= Given data =
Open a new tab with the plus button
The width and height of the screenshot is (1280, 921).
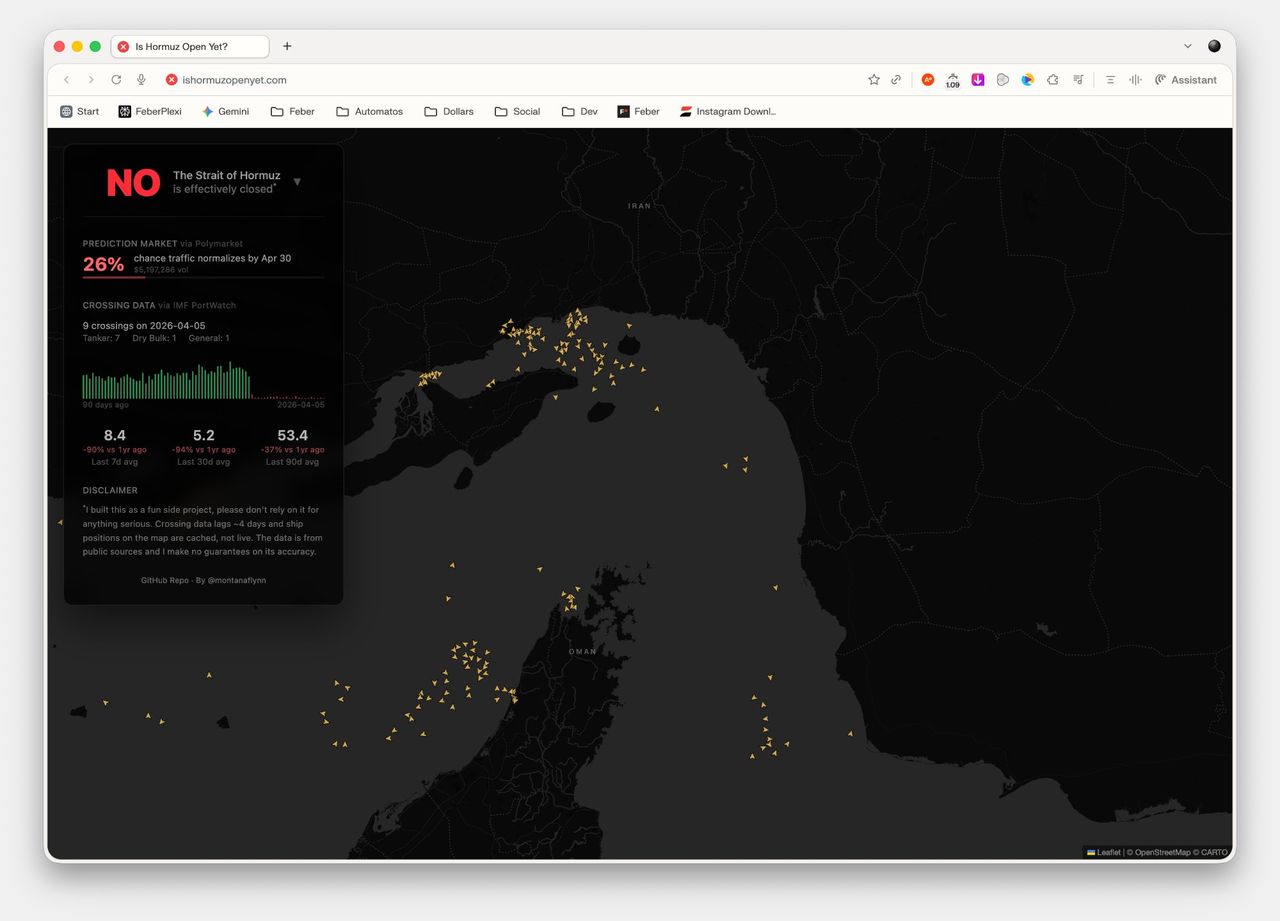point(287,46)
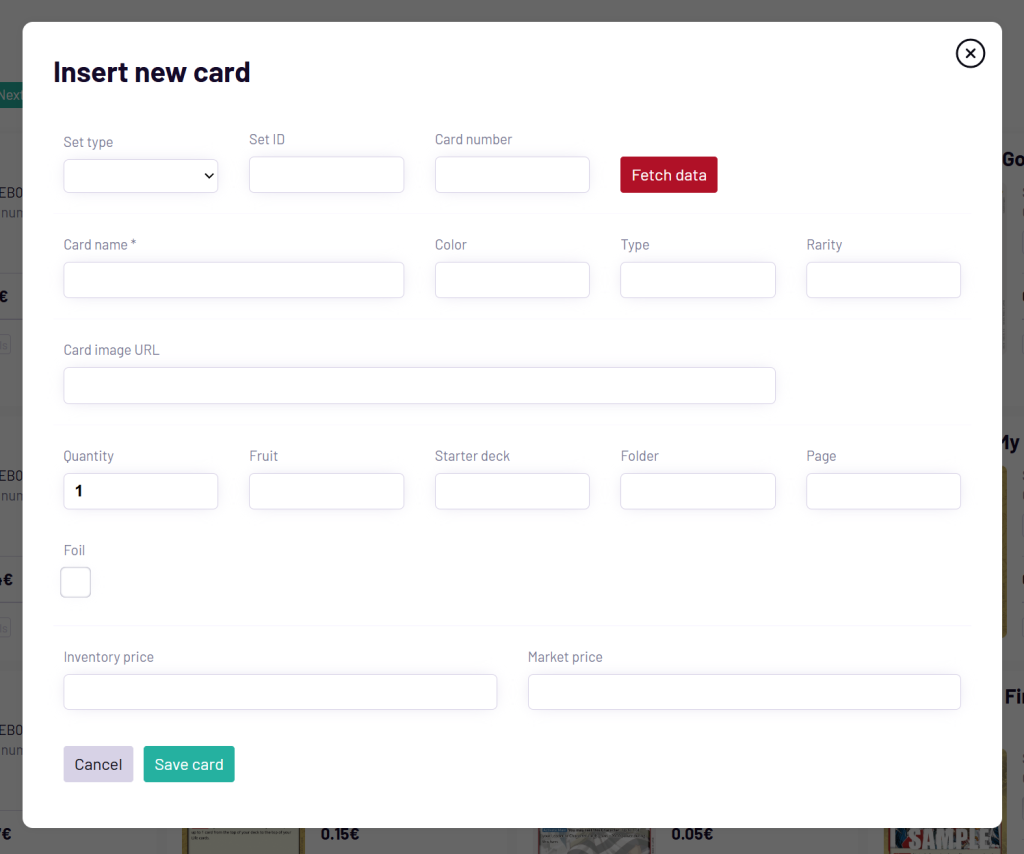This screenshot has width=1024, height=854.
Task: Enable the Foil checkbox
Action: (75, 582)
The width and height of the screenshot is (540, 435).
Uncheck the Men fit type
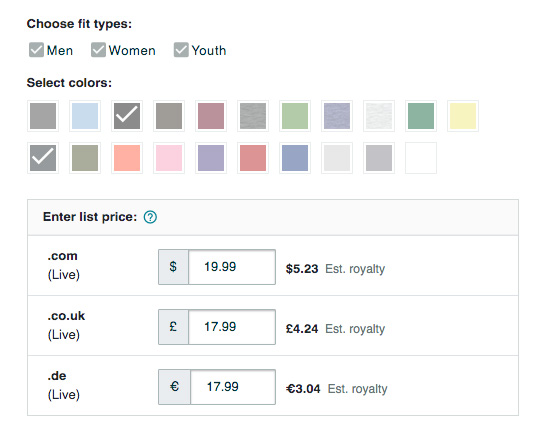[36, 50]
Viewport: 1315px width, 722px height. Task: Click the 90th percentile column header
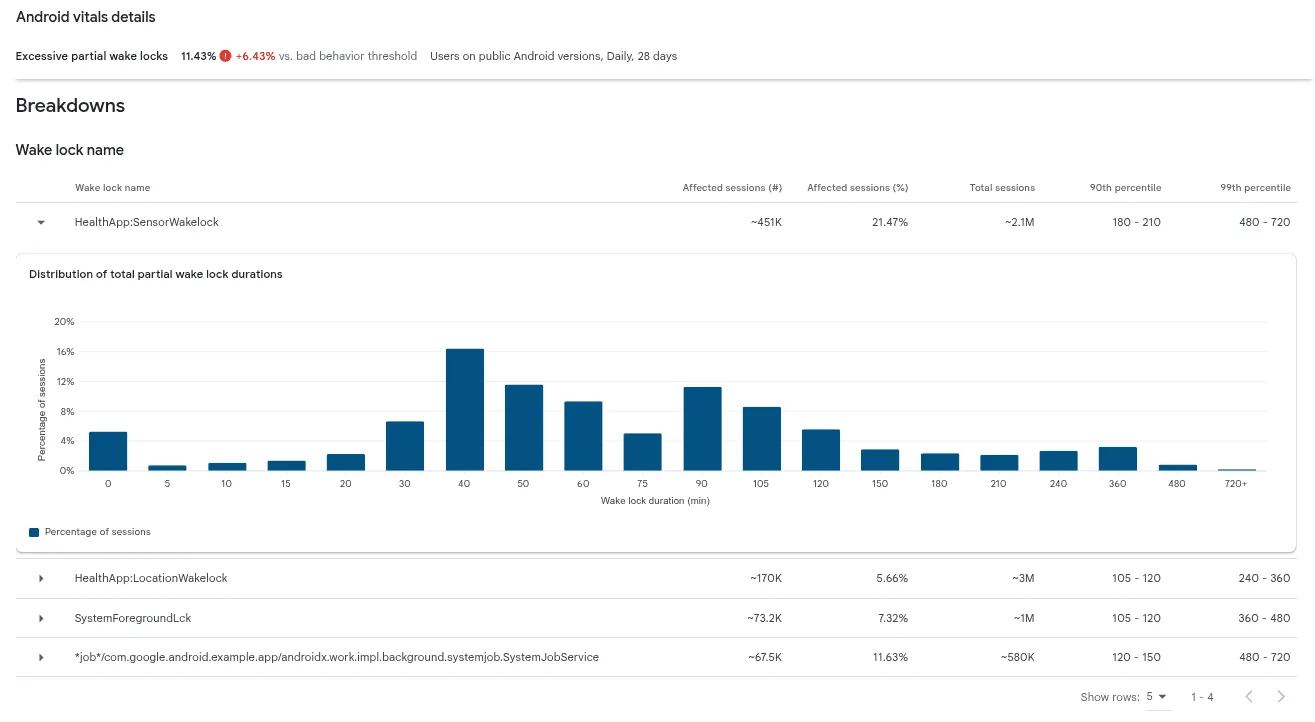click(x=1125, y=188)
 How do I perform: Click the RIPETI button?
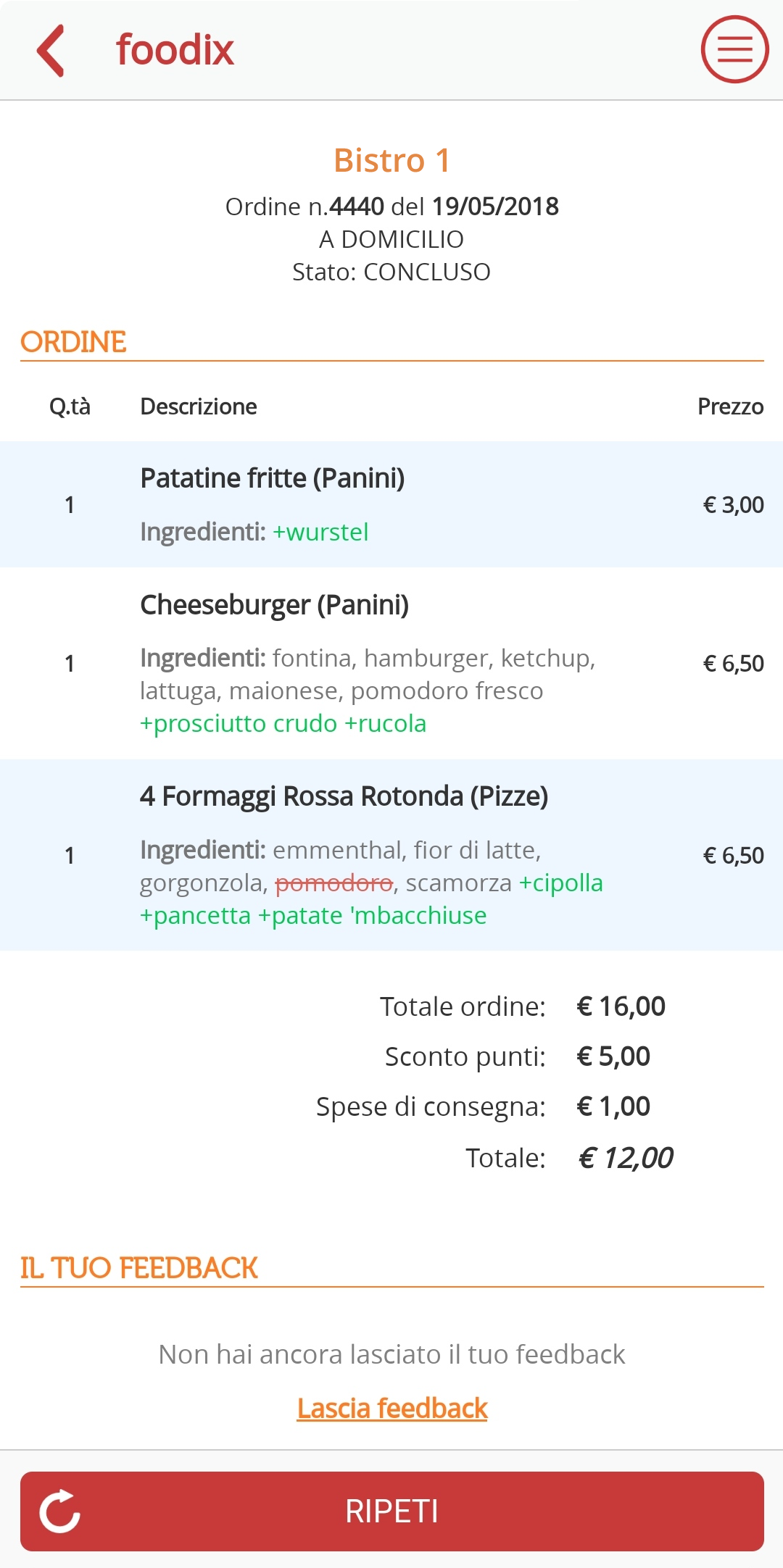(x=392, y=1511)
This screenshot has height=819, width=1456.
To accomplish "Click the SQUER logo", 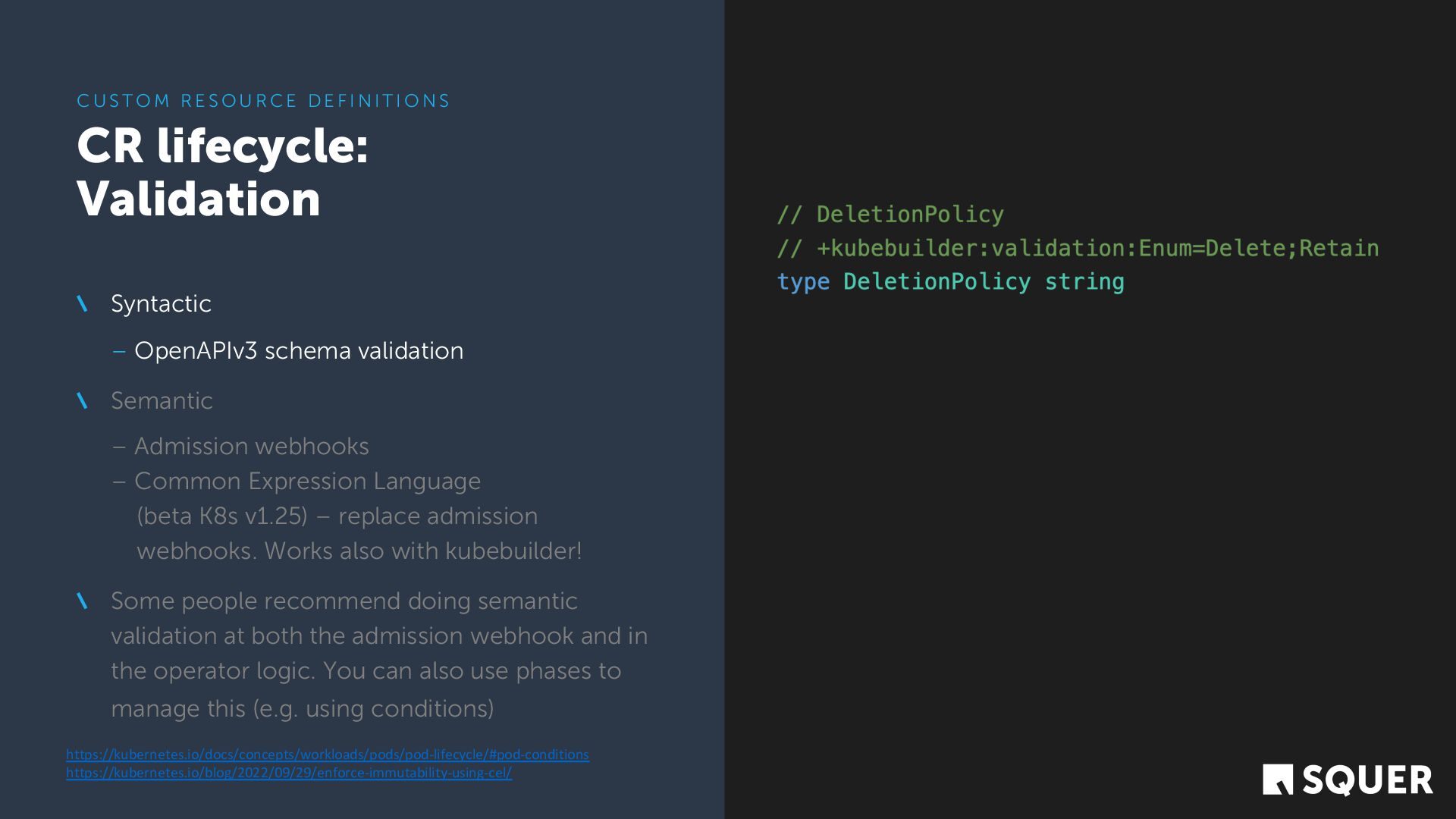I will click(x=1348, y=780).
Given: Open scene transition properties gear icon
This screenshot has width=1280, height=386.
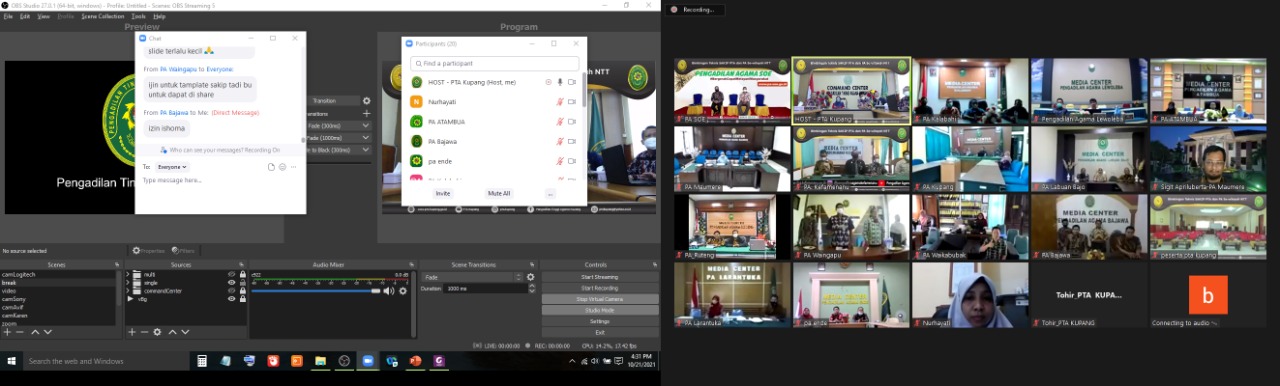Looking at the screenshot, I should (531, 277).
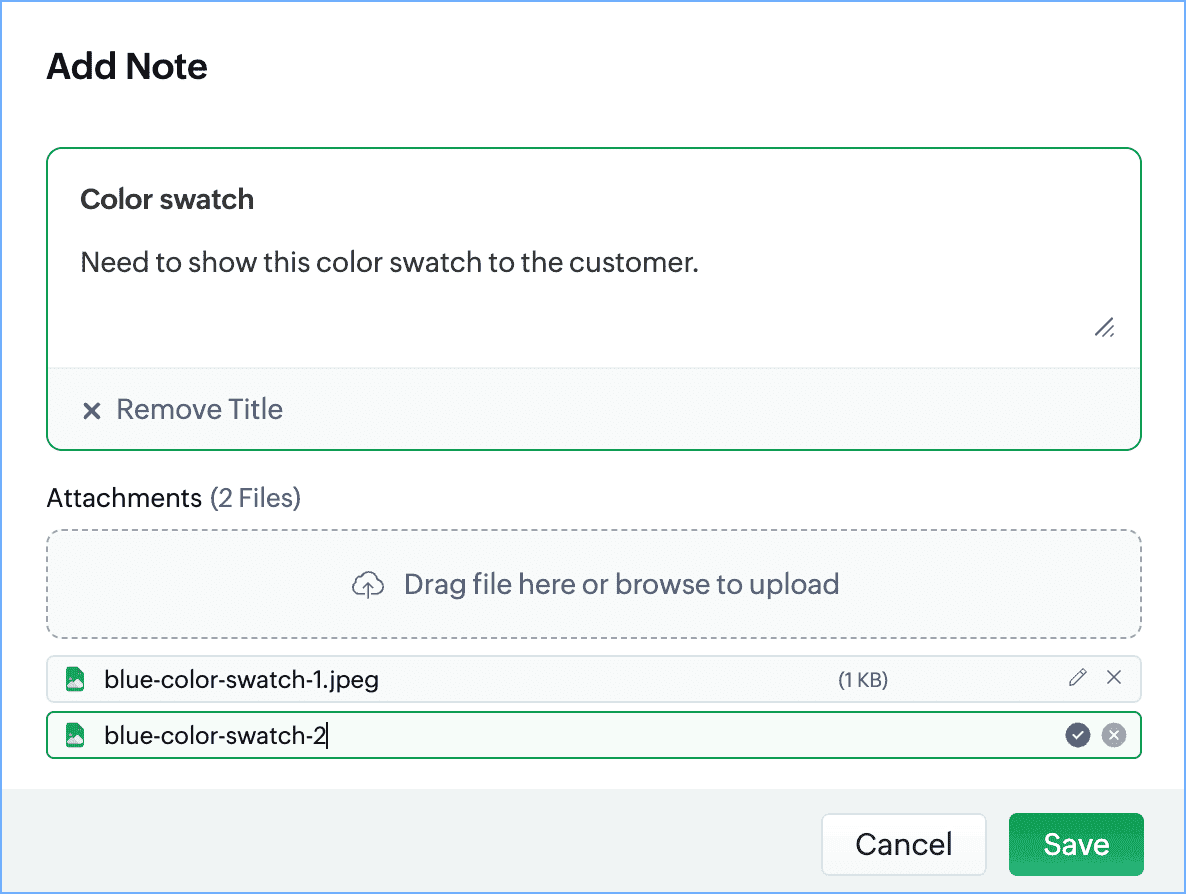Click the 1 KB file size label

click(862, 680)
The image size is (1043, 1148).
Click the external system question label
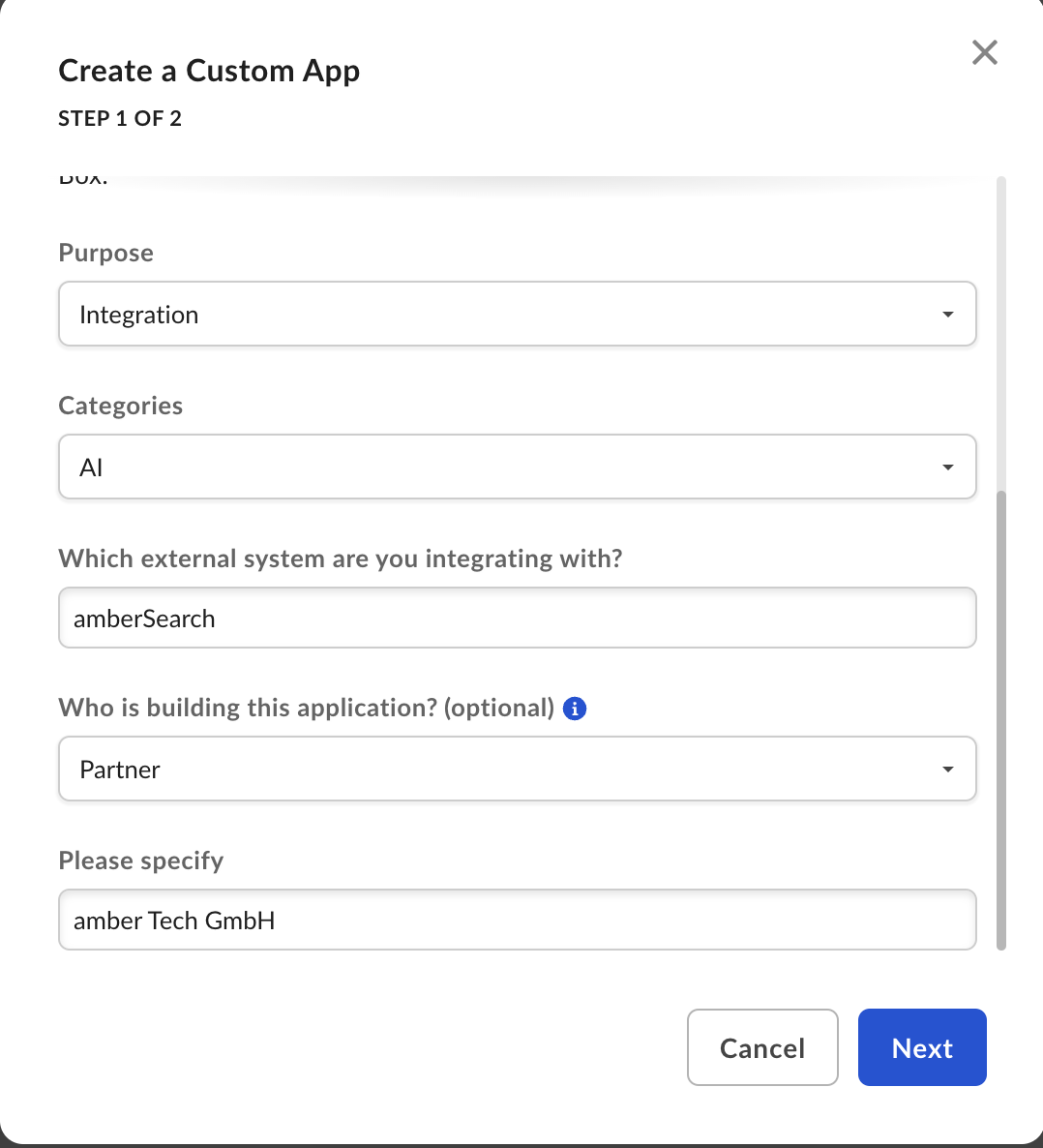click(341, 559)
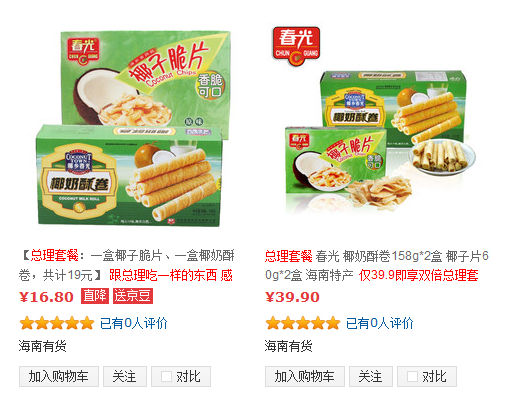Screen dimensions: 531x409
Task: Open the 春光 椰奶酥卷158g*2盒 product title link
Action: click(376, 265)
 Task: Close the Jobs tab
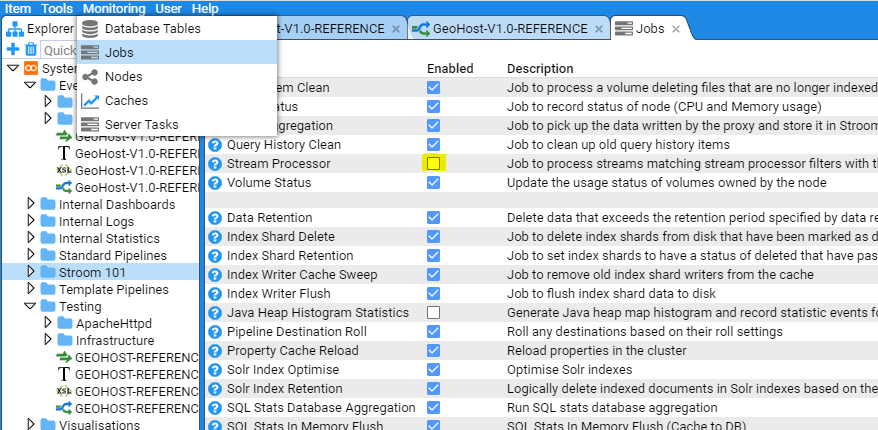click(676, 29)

= What needs to be done =
Begin with the line containing "Given: Open scene" and end with the last line of the material above; return exactly those lines, both ends included, and omit all pictures.

= Task response =
Given: Open scene transition properties gear icon
This screenshot has width=1280, height=386.
Looking at the screenshot, I should (531, 277).
Click the 1 KB file size label

click(862, 680)
The image size is (1043, 1148).
Click the external system question label
click(341, 559)
Screen dimensions: 531x409
Task: Open the 春光 椰奶酥卷158g*2盒 product title link
Action: click(376, 265)
 Task: Close the Jobs tab
click(676, 29)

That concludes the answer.